Conque est le deuxième roman de Perrine Tripier. Elle raconte une découverte archéologique fabuleuse mettant en lumière le peuple Morgonde, ayant vécu il y a un millénaire. Un texte souvent poétique qui explore aussi les rapports entre l’historien(e) et le pouvoir.
Martabée est une historienne universitaire reconnue lorsqu’elle est emmenée par deux gardes au palais de l’empereur. Un palais imposant ! L’empereur est un géant à la longue chevelure rouge, à la fois majestueux et grotesque. Il lui confie une mission capitale : écrire l’épopée des fouilles en cours dans sa capitale, afin que tout le peuple y adhère. Au bord de la mer, au pied d’une dune, Martabée va découvrir un chantier exceptionnel. Il concerne les Morgondes, un peuple de guerriers dont la légende fait partie du récit national. Les archéologues mettent à jour une nécropole avec des guerriers enterrés auprès de leur épée, un palais aux somptueuses colonnes, une ville entière. Ils découvrent de grandes conques recouvertes d’or qui devaient servir d’instruments de musique. Le peuple de guerriers était aussi un peuple d’artistes. Martabée adhère au projet, elle se sent belle, puissante, reconnue, même si elle doit intégrer à ses articles les « ampoulades » de l’empereur qui, lui, ne pense qu’à sa gloire. Mais, peu à peu, elle ressent comme un malaise… Et que va révéler la zone 6, enfouie sous un mystérieux dôme noir ?
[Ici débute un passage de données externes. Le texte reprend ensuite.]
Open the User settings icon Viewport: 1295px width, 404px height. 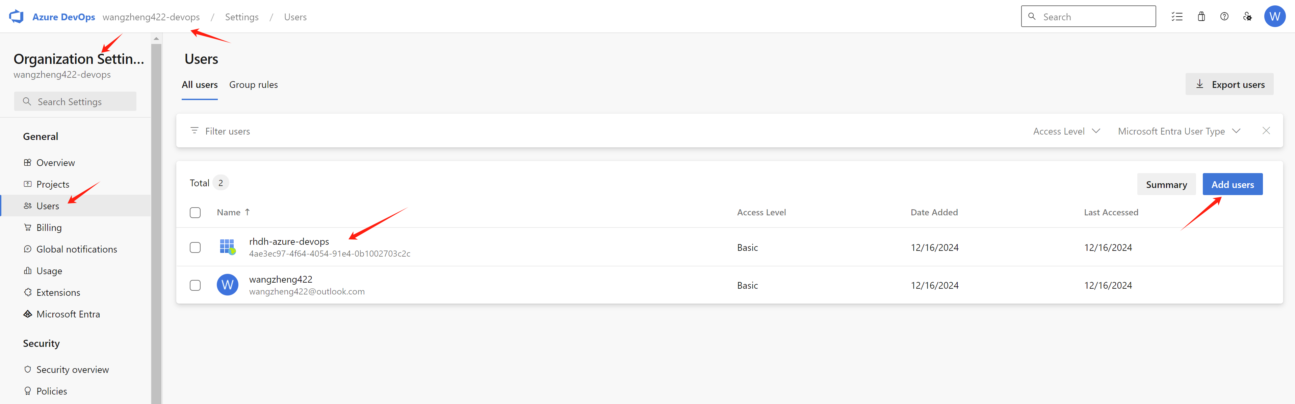pyautogui.click(x=1247, y=17)
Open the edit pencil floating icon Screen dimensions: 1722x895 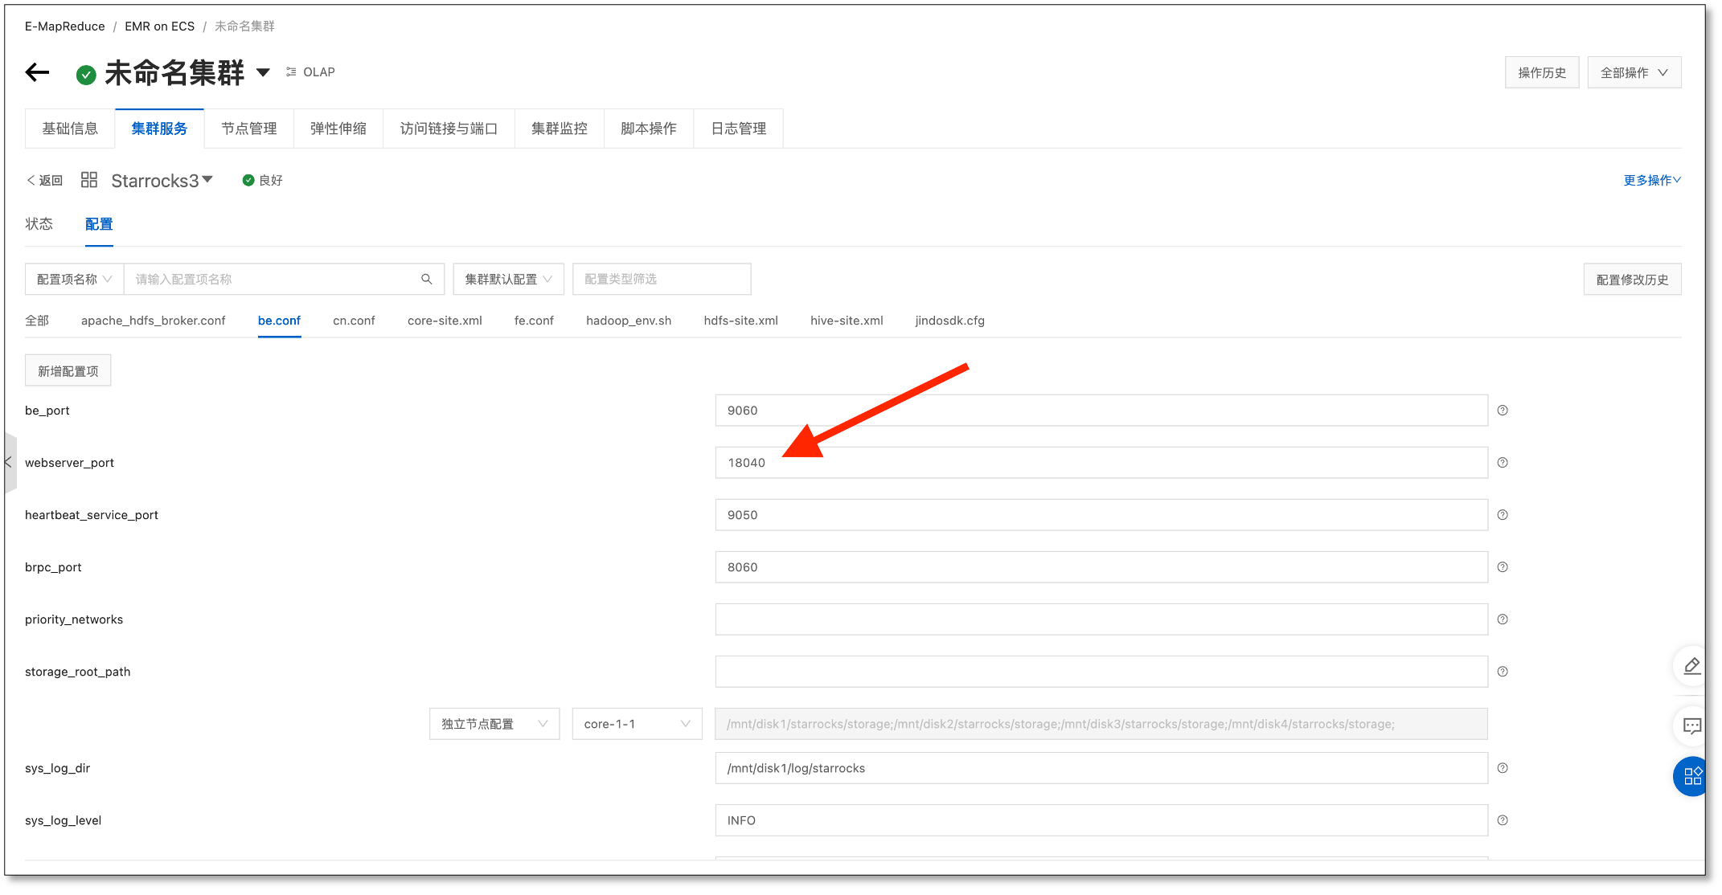point(1691,666)
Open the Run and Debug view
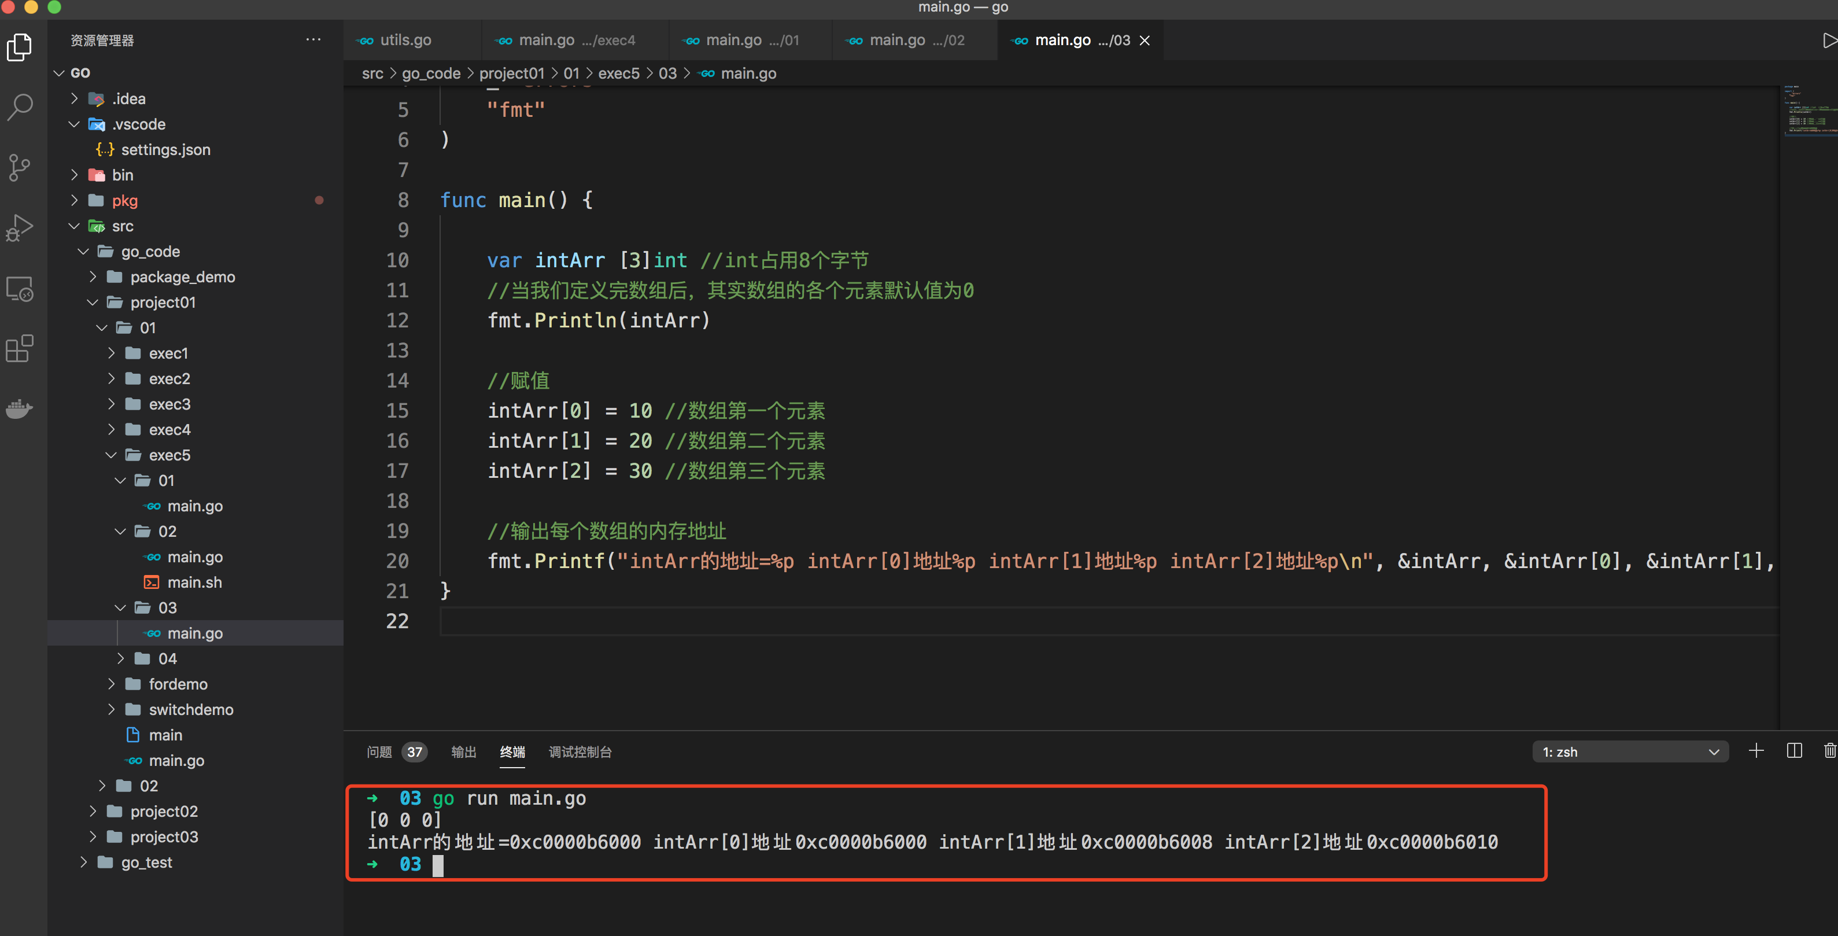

Perrine Tripier a écrit un conte. Le roman commence par la lecture à un enfant, pour qu’il s’endorme, de la légende des Morgondes. Le texte est très littéraire, le style souvent très beau. Les descriptions sont remarquables et apportent au livre une dimension poétique. L’auteure nous fait vivre sur un chantier archéologique, elle nous transmet l’exaltation des archéologues et historiens face à leurs découvertes.
Mais le livre aussi une fable politique. Le personnage de l’empereur n’est pas que ridicule, il est inquiétant, despotique. Il est manifestement tenté par le culte de la personnalité et veut mettre l’archéologie au service de sa gloire. Le texte parle donc aussi de la récupération de l’histoire par le pouvoir, de l’utilisation du roman national par des dirigeants peu scrupuleux. Perrine Tripier, à travers le personnage de Martabée, s’interroge sur le rôle de l’historien qui doit écrire, reconfigurer, imaginer l’histoire, mais non l’inventer comme le voudrait l’empereur. Et que va-t-elle pouvoir faire si le mythe des Morgondes s’effondre, menaçant le glorieux récit national imaginé par l’empereur ?
L’historien face aux tentations de manipulations de l’histoire : le thème du roman de Perrine Tripier résonne dans l’actualité contemporaine.
Perrine Tripier, Conque, éditions Gallimard, 208 pages, 19,5 euros, sortie le 22 08 2024.